A black security officer at a Wisconsin high school was fired for telling a student who is also black to stop calling him the N-word.
The firing of Marlon Anderson from West High School in Madison prompted some students to walk out in protest Friday morning and for school officials to say they will reexamine policies on the use of racial slurs in schools.
Anderson told NBC News on Friday that after a black student repeatedly called him a n-----, he asked the student last week to stop.
This week, Anderson said he learned that school officials terminated his employment, citing a zero tolerance policy on the use of derogatory language by staff members.
"My understanding of the policy was white staff shouldn’t use the N-word under any circumstances," Anderson said. "But I had no idea me being called the word and me telling the student not to call me the word would get me fired."
Anderson said he worked in the Madison Metropolitan School District for 11 years and at West High School for 3½ years.
Anderson shared the news of his firing in a Facebook post Wednesday.
"Short story.... I get called a b---- ass n---- by a student, I responded do 'not call me a n----!' And I got fired," he wrote, adding that the district's response had surprised him.
Madison Teachers Incorporated, the union that represents teachers and support staff, said it filed a grievance Thursday seeking Anderson's reinstatement with full back pay.

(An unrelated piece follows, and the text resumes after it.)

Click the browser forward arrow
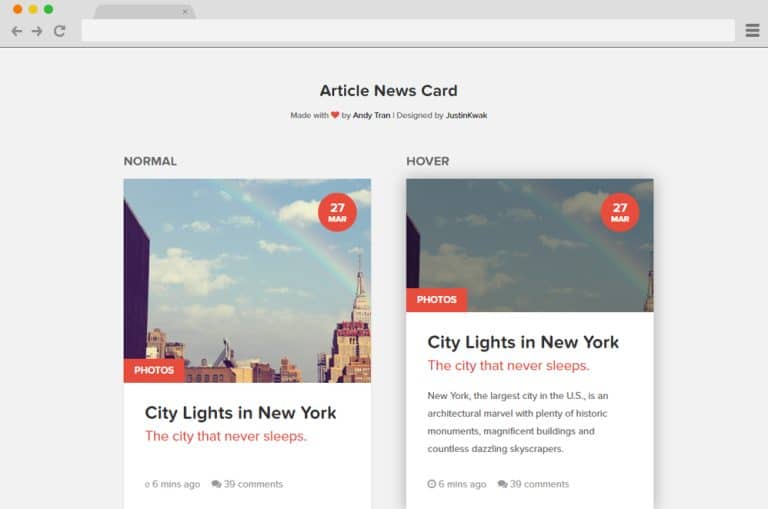Viewport: 768px width, 509px height. point(37,31)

Students at the high school held a walkout Friday morning in support of Anderson and marched to the district's administrative building. Videos posted to social media showed that teachers at the school also joined the walkout.
Anderson's son, Noah, 17, who is the president of the black student union, helped lead the protest.
The school board president said officials would review the district's policies.
"We've taken a tough stance on racial slurs, and we believe that language has no place in schools," the board president, Gloria Reyes, said in a statement.
The board will review its "underlying policies, and examine them with a racial equity lens understanding that universal policies can often deepen inequities," the statement said. "We will ask the community for help in that process."
District Superintendent Jane Belmore told NBC News in a statement Friday that since the incident occurred, "different viewpoints from many facets of our community are surfacing."
“Let me be clear, there is no doubt that language matters and racial slurs are harmful," Belmore said. "However, at this point, we have an opportunity to look more deeply into the response to the use of racial slurs in our schools."
The superintendent added that the district will act as quickly as possible on the appeal process for Anderson.
Anderson's Facebook post drew hundreds of comments of support, including from some who said they are former students and that Anderson had helped them feel safe.
Anderson said the response on social media and from the community have been overwhelming.
"It got me a little emotional, because to be honest, you don’t get that type of response from people until you’re in a casket," he said Friday. "But I had the opportunity to hear the effect that I’ve had on people’s lives."